Through our analysis, we found that the most important features are the overall quality, number of fireplaces and full bathrooms, quality of the kitchen, and number of basement full bathrooms. Our final prediction model had an R-squared value of 0.805.
Upon first glance at the dataset, there was an overwhelming amount of NA’s within many of the categorical features. With a closer look at the documentation, we see that each NA describes the lack of a feature. Thus to improve interpretability of the data, we have imputed string values for those homes with NA under a feature.
With 36 categorical variables, we noticed that not all features within a category were significant enough to include in our model. We also realized that dummifying all features would introduce a large amount of sparsity and increase the total computing power needed. To avoid this, we analyzed the mean, medians, and distributions of each categorical feature through the use of box plots. Those with IQRs and medians occupying a similar space would be considered for grouping into one feature. However, box plots do not visualize the count of homes with a certain categorical. We categorized the home prices into bins to create bar charts to visualize this. While a certain feature might occupy a significantly different distribution space and median, the bar chart will show us if the count is large enough for the feature to stand alone or if it should be grouped with others.
With over 80 features of a home documented, there was bound to be multicollinearity among its features. To combat this issue we regressed each numerical category against those remaining. Regressions with a large R-squared indicate a heavy presence of collinearity, and that was used as the basis to drop or retain certain numerical values.
For our final step of feature selection, we ran a lasso regression on the remaining features. We used a grid search with a C value iterating from 1 to 1000. Lasso regression helped to assess which features were still multicollinear and which features held the most predictive value. As the C value on the regression increases, the coefficients of the less significant features converge to 0. We continued to examine our lasso regressions until we found a C value wherein only 4 upgradable features remained.
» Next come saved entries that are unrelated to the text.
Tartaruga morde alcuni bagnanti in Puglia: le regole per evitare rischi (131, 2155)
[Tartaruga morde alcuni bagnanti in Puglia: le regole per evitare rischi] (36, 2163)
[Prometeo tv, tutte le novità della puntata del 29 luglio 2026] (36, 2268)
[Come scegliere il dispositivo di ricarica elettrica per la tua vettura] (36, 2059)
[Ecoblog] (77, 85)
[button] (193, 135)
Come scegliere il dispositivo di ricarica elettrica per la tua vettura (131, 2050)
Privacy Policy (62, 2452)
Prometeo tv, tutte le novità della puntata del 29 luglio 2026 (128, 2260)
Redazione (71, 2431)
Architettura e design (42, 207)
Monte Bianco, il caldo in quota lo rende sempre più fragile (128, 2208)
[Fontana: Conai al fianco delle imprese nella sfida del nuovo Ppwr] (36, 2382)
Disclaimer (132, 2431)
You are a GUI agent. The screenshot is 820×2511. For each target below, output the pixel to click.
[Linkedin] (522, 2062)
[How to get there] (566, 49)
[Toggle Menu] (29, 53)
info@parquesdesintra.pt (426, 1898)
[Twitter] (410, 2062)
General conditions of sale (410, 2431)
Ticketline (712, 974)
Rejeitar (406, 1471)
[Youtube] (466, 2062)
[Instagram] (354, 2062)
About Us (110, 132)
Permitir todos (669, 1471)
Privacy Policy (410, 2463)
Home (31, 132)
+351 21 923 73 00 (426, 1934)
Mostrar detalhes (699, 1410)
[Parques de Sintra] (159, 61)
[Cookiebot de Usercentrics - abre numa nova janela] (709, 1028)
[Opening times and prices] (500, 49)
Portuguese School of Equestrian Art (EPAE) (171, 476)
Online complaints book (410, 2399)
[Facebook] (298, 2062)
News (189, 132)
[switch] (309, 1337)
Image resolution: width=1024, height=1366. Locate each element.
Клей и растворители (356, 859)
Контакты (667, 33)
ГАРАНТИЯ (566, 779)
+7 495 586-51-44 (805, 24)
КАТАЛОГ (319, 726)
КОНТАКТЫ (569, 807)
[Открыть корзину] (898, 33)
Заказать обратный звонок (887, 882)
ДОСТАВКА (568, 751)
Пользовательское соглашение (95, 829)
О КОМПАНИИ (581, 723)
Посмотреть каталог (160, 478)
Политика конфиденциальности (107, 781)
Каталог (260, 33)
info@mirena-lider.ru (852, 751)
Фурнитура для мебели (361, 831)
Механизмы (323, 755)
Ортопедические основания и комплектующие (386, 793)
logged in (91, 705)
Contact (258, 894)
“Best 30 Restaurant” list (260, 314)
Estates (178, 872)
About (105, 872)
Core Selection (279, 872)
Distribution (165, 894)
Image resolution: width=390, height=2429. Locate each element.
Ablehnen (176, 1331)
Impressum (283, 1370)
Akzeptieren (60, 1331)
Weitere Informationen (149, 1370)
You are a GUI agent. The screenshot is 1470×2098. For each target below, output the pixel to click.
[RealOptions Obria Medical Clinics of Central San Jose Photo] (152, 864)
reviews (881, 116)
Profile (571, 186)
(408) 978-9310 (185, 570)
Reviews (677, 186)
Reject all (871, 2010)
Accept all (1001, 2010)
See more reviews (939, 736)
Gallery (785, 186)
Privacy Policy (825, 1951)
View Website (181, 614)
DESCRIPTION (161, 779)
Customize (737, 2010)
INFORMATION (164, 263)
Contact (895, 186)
While there are many models to choose from, our main focus was the dollar amount interpretability of a model’s output. Certain models actually performed better in terms of R-squared however, their outputs could only be interpreted in terms of relative importance. As a result, we decided on using a multiple linear regression (MLR) model to predict home sale values. With a MLR model we were able to ask and answer the following question: “While holding all other variables constant, how much does a unit increase in a given feature increase the value of a home?”
For our categorical features that required dummy variables (kitchen quality and basement finish type), we dropped the low-end features. Thus, these low-end features represented the baseline for our model.
From our coefficients, we see that kitchen quality has the potential to add the most value to a home, followed by number of full bathrooms, number of basement full baths, and basement finishing type.
In order for the renovation to be worth it, the value added must exceed the renovation costs. We estimated these costs using average prices quoted specifically for Iowa. For quality variables, such as the kitchen and basement finish type, the cost was estimated based on how much renovation would be needed to move from low-end to mid quality and the mid to high quality.
From our graph you can see that an excellent kitchen offers the most return on investment followed by upgrading to a good kitchen. While the net estimated return for a full bath might be positive based on our results, the narrow margin it offers warrants more investigation for its impact on the specific home in question. Unfortunately, a renovated basement is not worth the costs due to the high cost of renovation.
Our group demonstrated that Machine Learning can be used for practical and non-academic purposes. We were able to accurately predict home sale prices using advanced modeling techniques (Random Forest, XG Boost, etc.), but eventually opted to use a multiple linear regression model that had moderate predictive value but high interpretive value. We hope that these results will benefit future homeowners. Moreover, we hope that machine learning and modeling may always be tied to purpose and business interpretability.